9.9       Governing Law and Jury Waiver. This Agreement will be governed by the laws of the State of Texas, United States of America, without regard to conflict of law principles. The parties consent to the exclusive jurisdiction of the state and federal courts located in Collin County, Texas, for resolution of any disputes arising out of this Agreement. Notwithstanding the foregoing, either Party may seek injunctions to prevent and/or stop any breach of, and otherwise enforce, the provisions of Section 7 (Confidential Information), and Rug Doctor may seek injunctions to prevent and/or stop any infringement of, and otherwise enforce its Intellectual Property Rights of whatever nature, in the courts of any country, state, or other territory which accepts jurisdiction. BOTH PARTIES WAIVE, TO THE FULLEST EXTENT PERMITTED BY APPLICABLE LAW, ANY RIGHT IT MAY HAVE TO TRIAL BY JURY IN ANY LEGAL PROCEEDING DIRECTLY OR INDIRECTLY ARISING OUT OF OR RELATING TO THIS AGREEMENT.

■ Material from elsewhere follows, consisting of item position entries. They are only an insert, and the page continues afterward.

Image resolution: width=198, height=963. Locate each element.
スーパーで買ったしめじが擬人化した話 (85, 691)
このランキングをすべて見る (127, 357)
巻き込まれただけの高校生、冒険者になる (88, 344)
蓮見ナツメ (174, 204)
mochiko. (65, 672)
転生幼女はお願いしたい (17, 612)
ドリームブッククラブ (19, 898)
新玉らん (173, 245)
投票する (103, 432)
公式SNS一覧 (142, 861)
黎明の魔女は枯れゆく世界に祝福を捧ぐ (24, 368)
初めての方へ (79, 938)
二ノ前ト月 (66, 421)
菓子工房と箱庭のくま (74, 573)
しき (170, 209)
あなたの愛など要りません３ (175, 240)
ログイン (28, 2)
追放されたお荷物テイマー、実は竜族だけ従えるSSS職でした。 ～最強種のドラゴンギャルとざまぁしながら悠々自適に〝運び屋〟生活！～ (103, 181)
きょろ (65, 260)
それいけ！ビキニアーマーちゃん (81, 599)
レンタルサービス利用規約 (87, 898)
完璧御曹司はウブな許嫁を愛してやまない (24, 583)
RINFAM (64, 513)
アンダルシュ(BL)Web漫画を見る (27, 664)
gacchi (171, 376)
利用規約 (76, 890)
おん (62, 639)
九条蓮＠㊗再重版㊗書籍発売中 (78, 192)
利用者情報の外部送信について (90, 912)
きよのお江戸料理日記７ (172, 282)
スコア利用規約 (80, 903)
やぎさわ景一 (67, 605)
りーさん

This Agreement is covered by the laws of Texas. If anything were to go wrong, Collin County, Texas is where the issue would be litigated.

 9.10     Data Retention Industry Standards. If Partner has access to Customer Data or Retailer Data, Partner: (i) shall only use or store such information for the purpose of providing Partner’s services, and shall not share, sell, disclose or otherwise provide such information to any third party; (ii) shall not communicate with Customers directly or indirectly, but Partner may contact Customers if the information is obtained from another source, such as from the Customers themselves; (iii) shall only store such information for as long as reasonably necessary to provide Partner’s services; (iv) shall use industry standard measures to protect against unauthorized access to, disclosure or use of such information; (v) shall comply with all applicable laws and regulations relating to the protection and privacy of personally identifiable information in Partner’s provision of Partner’s services; and (vi) shall notify Rug Doctor of any actual or suspected breach or compromise of Retailer Data (a “Data Breach”) within 2 business days of becoming aware of such occurrence. Upon learning of the Data Breach, at its cost, Partner will: (a) promptly remedy the Data Breach to prevent any further loss of Retailer Data; (b) investigate the incident; (c) take reasonable actions to mitigate any future anticipated harm to Rug Doctor, Retailers or Customers; and (d) regularly communicate the progress of its investigation to Rug Doctor and cooperate to provide Rug Doctor with any additional requested information in a timely manner.